Toshiba has announced a CD radio cassette player that promises to deliver high-res sound from a tape, reports The Japan News. The player contains a "mechanism" that claims to improve "the quality of music data on a cassette tape". Supposedly this will ensure the player's performance matches that of a high-resolution audio source. Interestingly, the picture shows the Aurex brand, which was an audio-focused subsidiary brand of Toshiba in the 1970s (think Technics to Panasonic).

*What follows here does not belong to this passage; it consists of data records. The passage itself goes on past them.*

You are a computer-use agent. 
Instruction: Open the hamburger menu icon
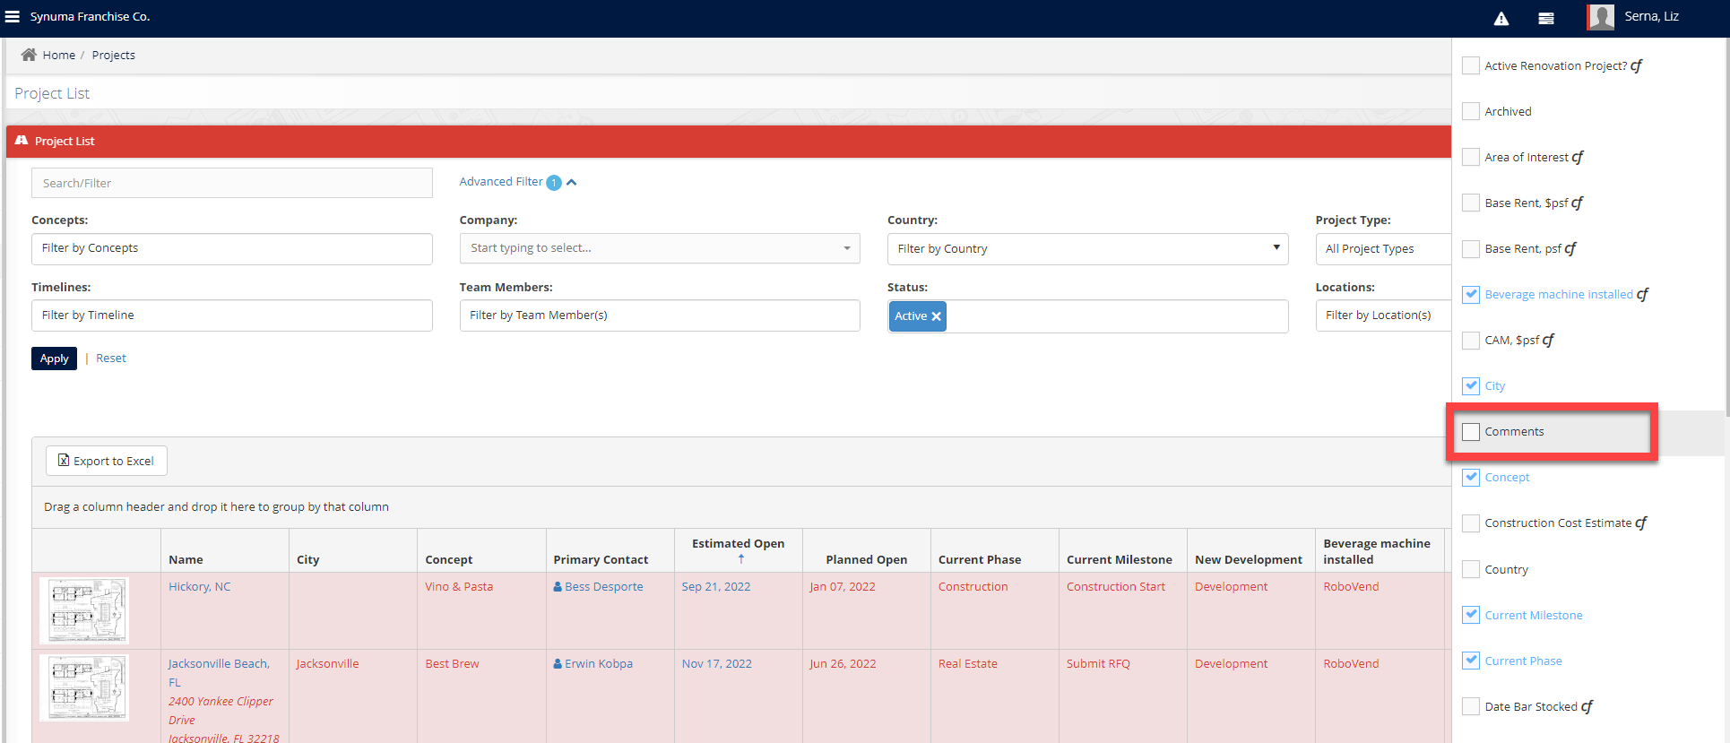pyautogui.click(x=13, y=17)
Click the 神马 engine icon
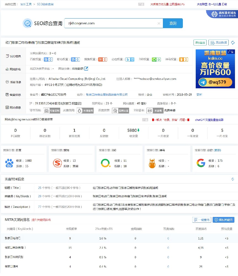The width and height of the screenshot is (238, 276). [x=152, y=162]
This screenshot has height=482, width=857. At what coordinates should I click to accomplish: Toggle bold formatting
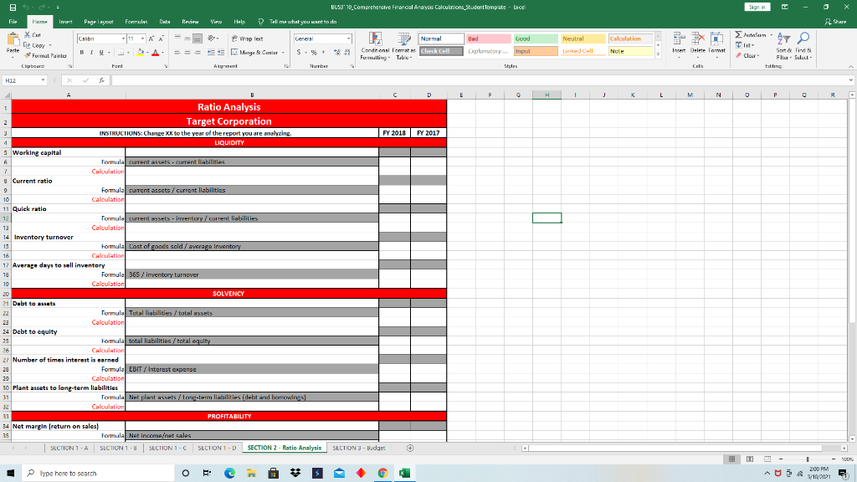click(x=80, y=51)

Sceptical? Us too. But the appearance of the hi-res audio logo on the deck in the picture suggests a level of legitimacy. This logo - originally launched by Sony and then passed on to the wider audio industry - should mean the product meets the standards agreed by the Japan Audio Society and the Recording Industry of Association of America (RIAA). The standards in question? A microphone response performance of 40 kHz and above; able to record, decode and play 96kHz/24bit formats; amplification performance of 40kHz and above. But it is still just a sticker...
That said, there's no reason cassette tapes couldn't be made to deliver high-res audio with the right equipment at the production end, we just imagine they'd need quite a bit of tape - and maybe different tape - to support hi-res tracks of any length. As far as we're aware, there are no such 'hi-res tapes' already in existence.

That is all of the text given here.